In April 2016 the AMC initiated public discussion on the revision of the Concentrations Regulation. The draft revised Concentrations Regulation recently published by the AMC shortens the extensive list of documents and information which filing parties are now required to submit and introduces a short-form notification for concentrations rais­ing no competition concerns. The revised version of the Concentrations Regulation is expected to become effective in August 2016.

Transparency

On 3 March 2016, the law on ensuring transparency of the AMC's activ­ity came into force. The law provides for the publication of (i) short notes regarding its resolutions on the initiation of Phase II in merger or concerted practice cases; and (ii) non-confidential versions of its deci­sions in merger and concerted practice applications or cases, as well as decisions in cases on competition laws violations within 10 working days of the adoption of the resolution or decision.

Review of filing policy

In September 2015 the AMC adopted Guidelines on the calculation of fines that were further revised in February and May 2016. The document sets basic amounts of fines for violation of competition laws, including for merger cases. The Guideline sets the below basic fines in merger cases, which can be increased or decreased by up to 50 per cent depend­ing on aggravating or mitigating circumstances:

• 30 per cent of the turnover on the relevant (and adjacent) Ukrainian markets - for failure to notify a concentration that results in monopolisation or substantial restriction of competition, or for failure to implement the remedies in a conditional merger clearance;

• between 510,000 hryvnas and 5 per cent of the acquirer's turnover on the relevant (and adjacent) Ukrainian markets - for failure

to notify a concentration that does not lead to monopolisation or significant restriction of competition or raise competition concerns; and

• between 170,000 and 510,000 hryvnas for failure to notify a concentration in case the parties are active on non-overlapping and non-adjacent markets in Ukraine.

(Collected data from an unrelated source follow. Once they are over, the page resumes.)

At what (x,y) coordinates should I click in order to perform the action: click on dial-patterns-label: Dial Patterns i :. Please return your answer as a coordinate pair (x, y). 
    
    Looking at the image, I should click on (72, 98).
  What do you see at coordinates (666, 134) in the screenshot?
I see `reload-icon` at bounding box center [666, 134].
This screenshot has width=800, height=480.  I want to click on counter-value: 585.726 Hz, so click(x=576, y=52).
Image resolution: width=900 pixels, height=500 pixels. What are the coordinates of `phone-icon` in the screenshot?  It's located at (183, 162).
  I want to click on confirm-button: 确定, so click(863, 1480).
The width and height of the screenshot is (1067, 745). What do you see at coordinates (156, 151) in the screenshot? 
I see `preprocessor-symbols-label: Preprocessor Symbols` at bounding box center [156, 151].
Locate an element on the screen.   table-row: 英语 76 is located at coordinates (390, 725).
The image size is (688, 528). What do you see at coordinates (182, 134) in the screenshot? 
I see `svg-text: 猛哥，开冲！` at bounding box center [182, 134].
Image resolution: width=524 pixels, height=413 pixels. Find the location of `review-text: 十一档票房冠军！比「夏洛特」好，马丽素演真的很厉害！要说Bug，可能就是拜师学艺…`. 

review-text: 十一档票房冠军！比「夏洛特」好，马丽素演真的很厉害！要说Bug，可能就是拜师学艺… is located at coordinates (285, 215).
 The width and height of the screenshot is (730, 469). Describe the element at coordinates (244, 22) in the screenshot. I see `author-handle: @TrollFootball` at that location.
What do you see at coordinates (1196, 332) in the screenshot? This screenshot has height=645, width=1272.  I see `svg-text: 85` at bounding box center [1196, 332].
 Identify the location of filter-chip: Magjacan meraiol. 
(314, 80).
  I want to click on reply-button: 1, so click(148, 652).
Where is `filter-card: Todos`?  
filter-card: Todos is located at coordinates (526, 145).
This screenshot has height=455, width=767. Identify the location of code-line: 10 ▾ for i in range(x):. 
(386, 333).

Although the statutory ceiling of fine of 5 per cent of the turnover in the year preceding the fining decision remains in force, the authority clari­fied that the maximum theoretical fine can be imposed only in excep­tional circumstances to ensure deterrence. The Guidelines on Fines have a recommendatory nature and are non-binding. However, the AMC has publicly committed to follow its rules on setting fines strictly.

The Guidelines on fines also provide for quasi-amnesty for 'correc­tive' merger filings. The fine for failure to have a past merger cleared is limited to 102,000 hryvnas and applies only to 'corrective' filings made before 15 September 2016. Under the Guidelines on fines, only mergers closed before 15 September 2015 can benefit from the amnesty.